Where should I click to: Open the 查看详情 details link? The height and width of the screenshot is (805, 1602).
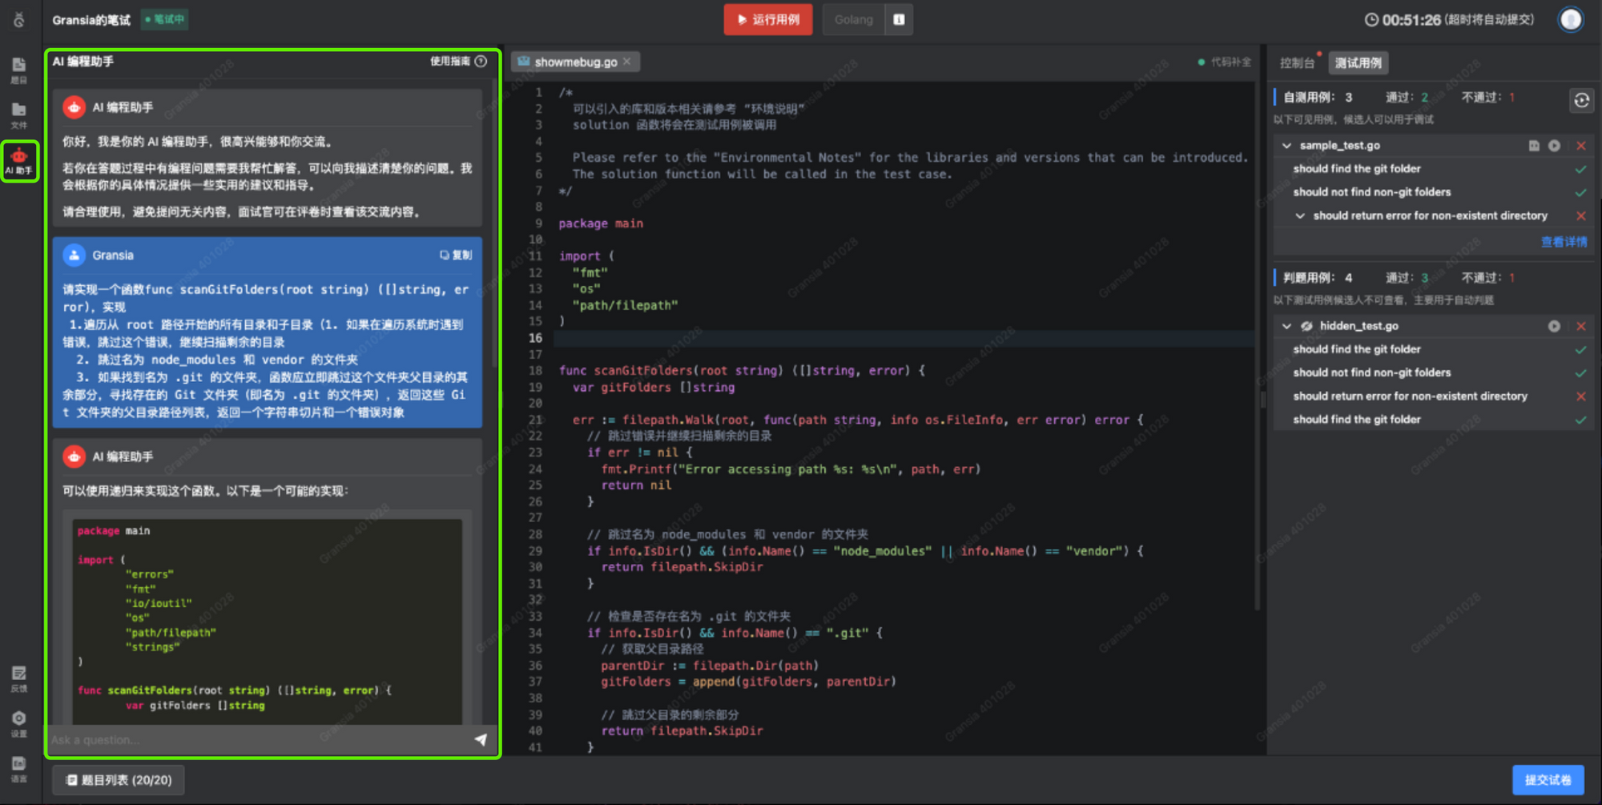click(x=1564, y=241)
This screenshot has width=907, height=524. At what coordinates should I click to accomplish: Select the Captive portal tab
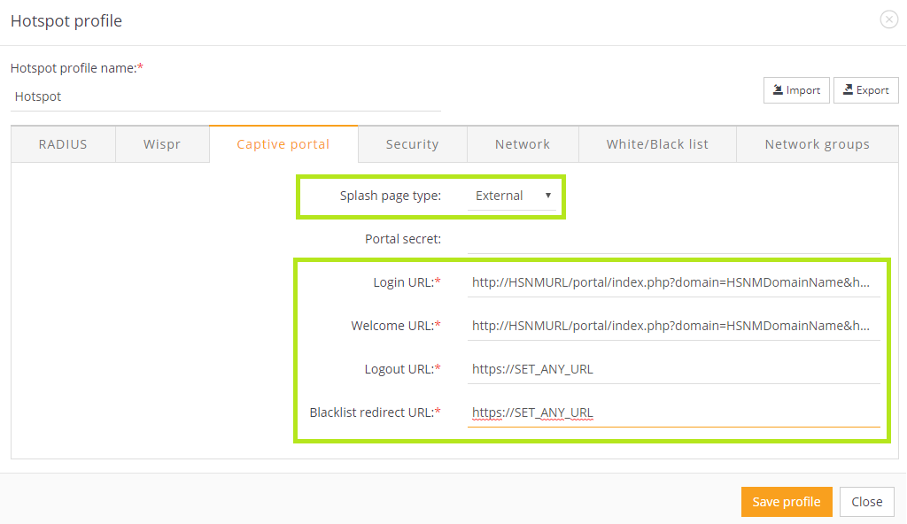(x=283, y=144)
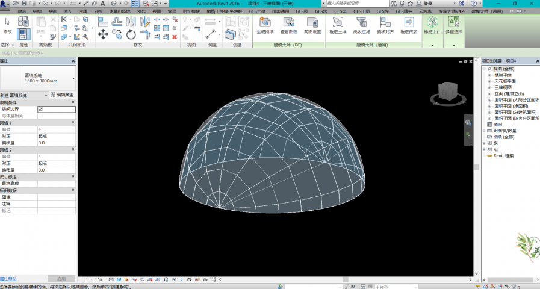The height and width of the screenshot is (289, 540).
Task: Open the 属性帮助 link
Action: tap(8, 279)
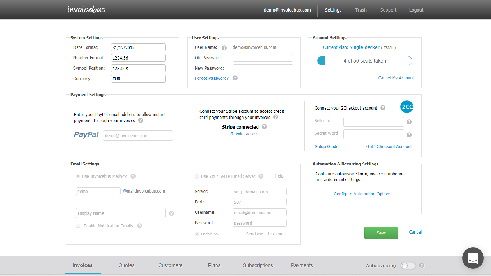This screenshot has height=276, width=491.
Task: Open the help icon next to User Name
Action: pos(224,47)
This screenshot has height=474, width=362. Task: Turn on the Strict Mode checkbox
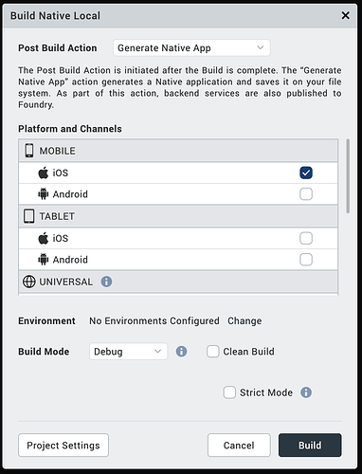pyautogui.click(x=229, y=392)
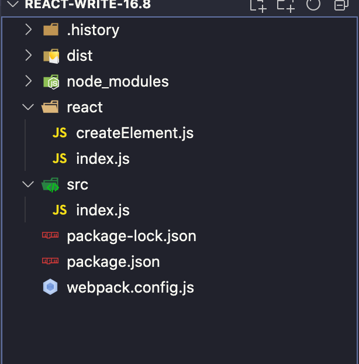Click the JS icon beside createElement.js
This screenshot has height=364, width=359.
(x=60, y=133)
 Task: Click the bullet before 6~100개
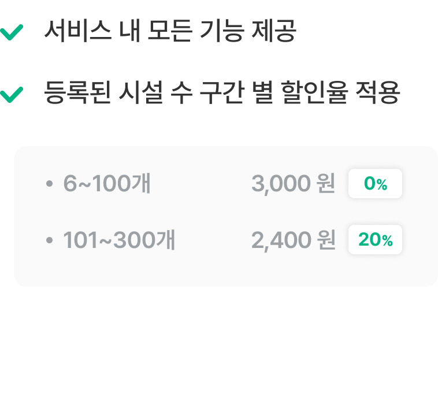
===============
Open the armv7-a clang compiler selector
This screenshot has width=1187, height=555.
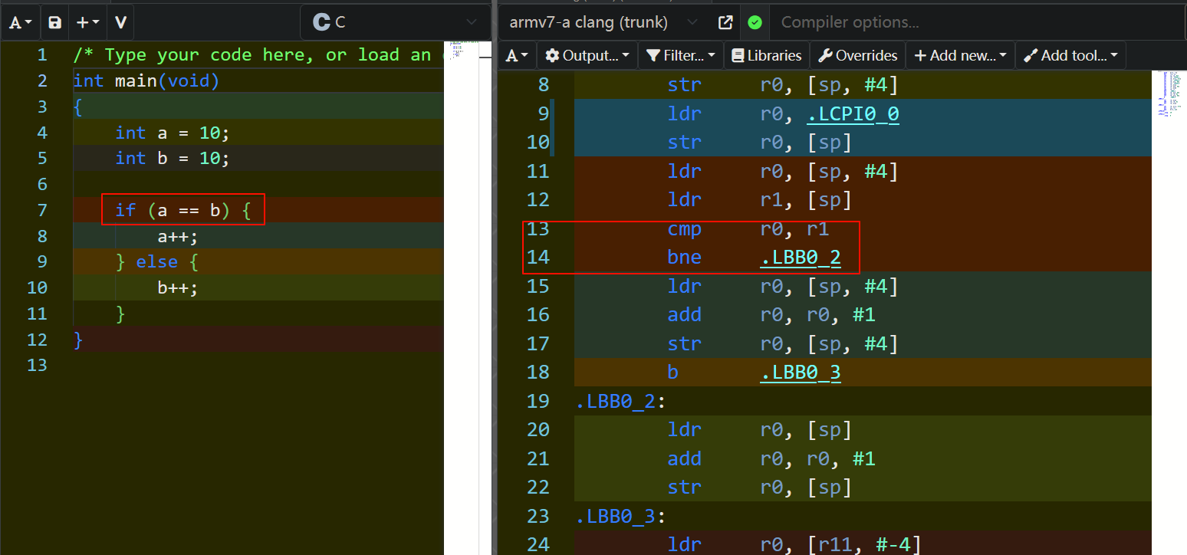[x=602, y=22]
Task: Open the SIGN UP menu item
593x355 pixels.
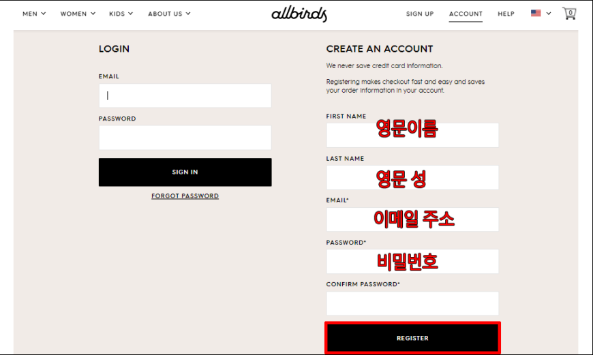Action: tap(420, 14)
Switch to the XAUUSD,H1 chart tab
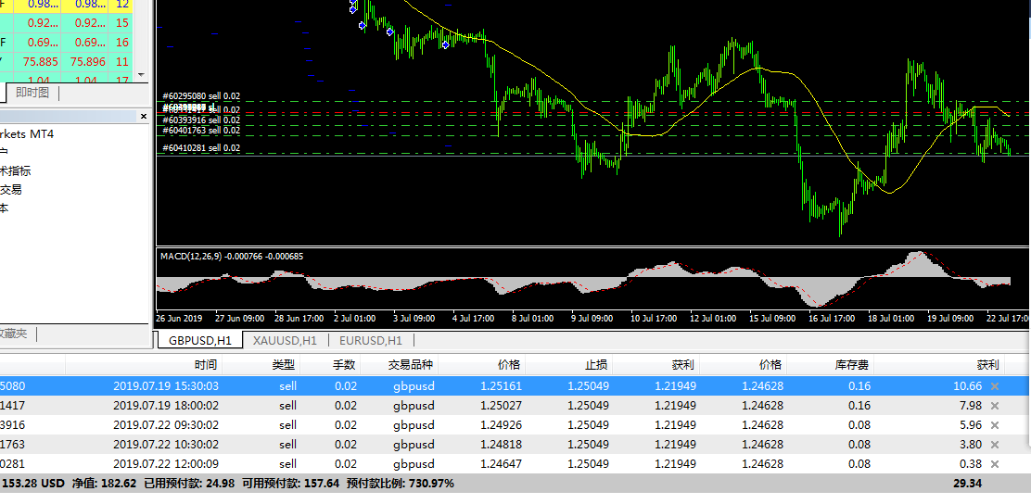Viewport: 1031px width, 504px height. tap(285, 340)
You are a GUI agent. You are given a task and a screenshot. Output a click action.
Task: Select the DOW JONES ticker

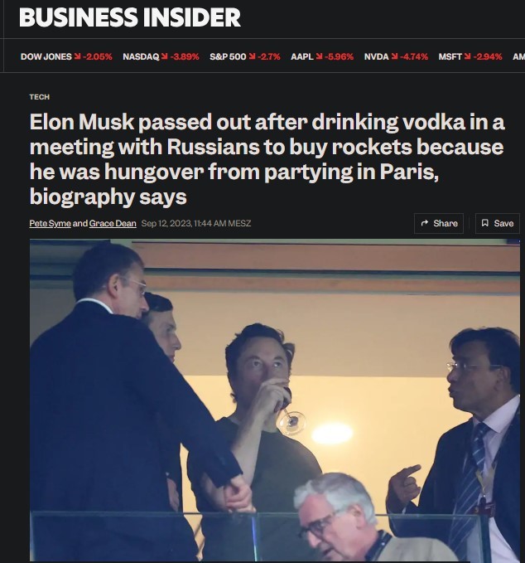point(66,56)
===============
Task
Nothing outside the stretch above, from the line with "Where should I" through the line with "Task: Click the bullet before 6~100개", is set down. Transcribe that stretch exactly, ends included, but not its pictures.

Solution
Where should I click to: Open the 查看详情 details link? The height and width of the screenshot is (805, 1602).
click(x=1564, y=241)
This screenshot has width=907, height=524. At what coordinates should I click to accomplish: Select the Captive portal tab
(x=283, y=144)
The height and width of the screenshot is (289, 540).
Task: Open the 属性帮助 link
Action: tap(8, 279)
This screenshot has height=276, width=491.
Task: Open the help icon next to User Name
Action: pos(224,47)
This screenshot has height=474, width=362. Task: Turn on the Strict Mode checkbox
pyautogui.click(x=229, y=392)
Click the JS icon beside createElement.js
This screenshot has height=364, width=359.
(x=60, y=133)
 Task: Click the bullet before 6~100개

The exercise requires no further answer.